The use of lighter weight conducting materials in place of the Cu conducting layers of the multilayer printed circuit board can reduce the weight of the board. However, in order to provide noncorrosive low resistance contacts to the components on the surface of the board it is desirable to use Cu for the surface conducting layer. The use of Cu solely for the surface conducting layers, in a multilayer printed circuit board in which lighter weight conducting materials, such as Al are substituted for the inner conducting layers, creates a problem in that noncorrosive low resistance electrical contacts are difficult to make between the outer and inner conducting layers. For example, Cu has an electrochemical potential of 0.34 V, and Al has an electrochemical potential of -1.66 V. A contact between Cu and Al that is exposed to the atmosphere when moisture is present is subject to corrosion when electric current passes through the contact. The exposure of Al to oxygen creates resistive aluminum oxide. As the corrosion builds up the resistance of the contact to current flow also increases.

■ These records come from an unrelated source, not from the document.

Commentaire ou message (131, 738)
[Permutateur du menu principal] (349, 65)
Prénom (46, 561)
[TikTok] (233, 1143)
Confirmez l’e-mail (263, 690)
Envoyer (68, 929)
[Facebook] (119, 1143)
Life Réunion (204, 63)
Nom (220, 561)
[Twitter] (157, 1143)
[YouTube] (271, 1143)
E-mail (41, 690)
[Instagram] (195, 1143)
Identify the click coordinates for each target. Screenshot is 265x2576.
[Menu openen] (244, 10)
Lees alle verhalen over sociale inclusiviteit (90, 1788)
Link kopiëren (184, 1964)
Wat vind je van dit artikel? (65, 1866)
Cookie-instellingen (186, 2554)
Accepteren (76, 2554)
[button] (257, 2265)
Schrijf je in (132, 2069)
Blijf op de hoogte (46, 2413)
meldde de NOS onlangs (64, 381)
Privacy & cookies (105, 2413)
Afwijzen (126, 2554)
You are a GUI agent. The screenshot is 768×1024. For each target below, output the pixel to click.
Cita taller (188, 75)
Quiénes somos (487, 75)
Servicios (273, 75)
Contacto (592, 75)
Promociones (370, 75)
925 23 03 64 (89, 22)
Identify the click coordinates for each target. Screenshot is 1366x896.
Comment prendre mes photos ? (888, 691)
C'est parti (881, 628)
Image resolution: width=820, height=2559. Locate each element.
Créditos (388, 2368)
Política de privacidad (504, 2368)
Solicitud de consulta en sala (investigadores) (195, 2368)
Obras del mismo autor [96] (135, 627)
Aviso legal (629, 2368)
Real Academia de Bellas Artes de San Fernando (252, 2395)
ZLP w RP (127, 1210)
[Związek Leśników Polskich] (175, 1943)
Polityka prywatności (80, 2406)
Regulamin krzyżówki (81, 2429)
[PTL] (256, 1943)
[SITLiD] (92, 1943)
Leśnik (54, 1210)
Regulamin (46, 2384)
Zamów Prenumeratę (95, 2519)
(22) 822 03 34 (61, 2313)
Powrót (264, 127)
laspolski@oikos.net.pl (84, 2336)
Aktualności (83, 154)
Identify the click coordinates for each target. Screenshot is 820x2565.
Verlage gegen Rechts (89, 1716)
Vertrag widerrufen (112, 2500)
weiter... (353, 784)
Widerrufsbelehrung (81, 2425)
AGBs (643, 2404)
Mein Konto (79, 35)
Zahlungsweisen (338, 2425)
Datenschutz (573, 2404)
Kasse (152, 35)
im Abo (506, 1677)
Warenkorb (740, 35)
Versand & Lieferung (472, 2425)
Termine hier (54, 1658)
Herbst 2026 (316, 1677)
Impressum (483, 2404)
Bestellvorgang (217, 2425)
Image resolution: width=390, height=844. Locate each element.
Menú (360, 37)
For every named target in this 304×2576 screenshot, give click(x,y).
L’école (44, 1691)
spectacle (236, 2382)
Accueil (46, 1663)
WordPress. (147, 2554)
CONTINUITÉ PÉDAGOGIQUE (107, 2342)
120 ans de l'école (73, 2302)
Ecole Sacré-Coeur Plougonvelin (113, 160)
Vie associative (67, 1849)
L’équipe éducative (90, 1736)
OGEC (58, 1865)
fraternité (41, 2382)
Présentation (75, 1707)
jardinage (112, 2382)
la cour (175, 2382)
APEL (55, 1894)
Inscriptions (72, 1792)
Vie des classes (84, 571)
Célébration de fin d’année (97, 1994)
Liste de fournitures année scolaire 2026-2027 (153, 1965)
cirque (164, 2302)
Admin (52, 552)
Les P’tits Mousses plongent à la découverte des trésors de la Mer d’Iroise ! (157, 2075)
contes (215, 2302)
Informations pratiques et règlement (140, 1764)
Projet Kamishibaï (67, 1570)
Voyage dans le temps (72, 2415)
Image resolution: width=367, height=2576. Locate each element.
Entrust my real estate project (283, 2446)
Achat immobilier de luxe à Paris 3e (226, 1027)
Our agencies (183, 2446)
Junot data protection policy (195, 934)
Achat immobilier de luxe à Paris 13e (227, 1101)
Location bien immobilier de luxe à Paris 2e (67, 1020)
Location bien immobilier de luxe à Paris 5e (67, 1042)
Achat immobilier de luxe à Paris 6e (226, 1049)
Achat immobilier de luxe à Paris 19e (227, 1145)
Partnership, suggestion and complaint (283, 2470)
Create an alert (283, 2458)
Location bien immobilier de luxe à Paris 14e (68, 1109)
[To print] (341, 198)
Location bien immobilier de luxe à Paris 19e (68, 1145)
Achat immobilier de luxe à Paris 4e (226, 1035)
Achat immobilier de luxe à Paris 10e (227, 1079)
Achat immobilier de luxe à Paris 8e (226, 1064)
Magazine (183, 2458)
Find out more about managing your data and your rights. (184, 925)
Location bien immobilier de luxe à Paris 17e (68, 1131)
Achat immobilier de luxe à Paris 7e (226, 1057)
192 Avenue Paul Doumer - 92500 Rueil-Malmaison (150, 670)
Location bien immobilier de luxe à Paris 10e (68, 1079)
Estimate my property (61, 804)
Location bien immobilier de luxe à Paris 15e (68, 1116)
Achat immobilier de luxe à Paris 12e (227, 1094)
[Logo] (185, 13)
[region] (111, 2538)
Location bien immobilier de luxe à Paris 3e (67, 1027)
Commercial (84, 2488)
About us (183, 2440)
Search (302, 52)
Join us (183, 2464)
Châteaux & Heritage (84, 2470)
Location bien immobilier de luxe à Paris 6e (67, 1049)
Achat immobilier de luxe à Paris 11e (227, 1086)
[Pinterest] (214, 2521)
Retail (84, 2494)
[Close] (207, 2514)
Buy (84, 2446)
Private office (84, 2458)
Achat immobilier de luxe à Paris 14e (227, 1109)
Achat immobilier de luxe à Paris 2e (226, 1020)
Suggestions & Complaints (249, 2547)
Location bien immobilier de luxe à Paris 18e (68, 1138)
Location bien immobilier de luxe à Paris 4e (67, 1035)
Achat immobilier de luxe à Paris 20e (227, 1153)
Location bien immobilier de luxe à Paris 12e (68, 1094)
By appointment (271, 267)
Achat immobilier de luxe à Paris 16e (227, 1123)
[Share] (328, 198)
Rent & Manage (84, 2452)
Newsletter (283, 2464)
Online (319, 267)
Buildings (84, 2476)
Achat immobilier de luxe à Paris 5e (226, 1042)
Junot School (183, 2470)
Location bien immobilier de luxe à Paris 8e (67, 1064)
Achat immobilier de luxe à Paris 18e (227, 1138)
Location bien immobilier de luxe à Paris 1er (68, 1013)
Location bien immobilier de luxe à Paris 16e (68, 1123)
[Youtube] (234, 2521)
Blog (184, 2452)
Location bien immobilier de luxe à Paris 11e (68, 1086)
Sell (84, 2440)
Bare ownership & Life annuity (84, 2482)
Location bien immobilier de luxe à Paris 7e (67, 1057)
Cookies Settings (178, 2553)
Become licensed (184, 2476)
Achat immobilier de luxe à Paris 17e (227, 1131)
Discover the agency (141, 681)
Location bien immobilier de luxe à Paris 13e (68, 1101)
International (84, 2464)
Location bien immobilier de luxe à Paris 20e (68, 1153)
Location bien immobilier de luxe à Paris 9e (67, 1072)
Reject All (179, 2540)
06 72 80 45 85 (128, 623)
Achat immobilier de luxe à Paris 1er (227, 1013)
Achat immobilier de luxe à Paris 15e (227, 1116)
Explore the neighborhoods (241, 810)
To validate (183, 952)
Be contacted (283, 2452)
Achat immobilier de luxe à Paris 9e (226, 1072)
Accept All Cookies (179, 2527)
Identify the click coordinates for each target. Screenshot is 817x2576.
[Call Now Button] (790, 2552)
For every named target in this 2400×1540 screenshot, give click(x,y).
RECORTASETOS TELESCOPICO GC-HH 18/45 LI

The present method of using plated holes or bores for interconnecting conducting layers only provides a direct exposed contact between the plating material and conducting layer material. A direct contact of Cu plating material to a lighter weight material such as Al, which is exposed to the atmosphere does not provide the type of low resistance noncorrosive contact necessary for multilayer printed circuit boards.
It would provide an advantage to have a multilayer printed circuit board comprising conducting layers of different weight material, with low resistance noncorrosive electrical contacts between the conducting layers. This would allow lighter weight material to be used to replace heavier weight material, in appropriate conducting layers, to form a low weight multilayer printed circuit board. This low weight multilayer circuit board could be used in lightweight portable devices.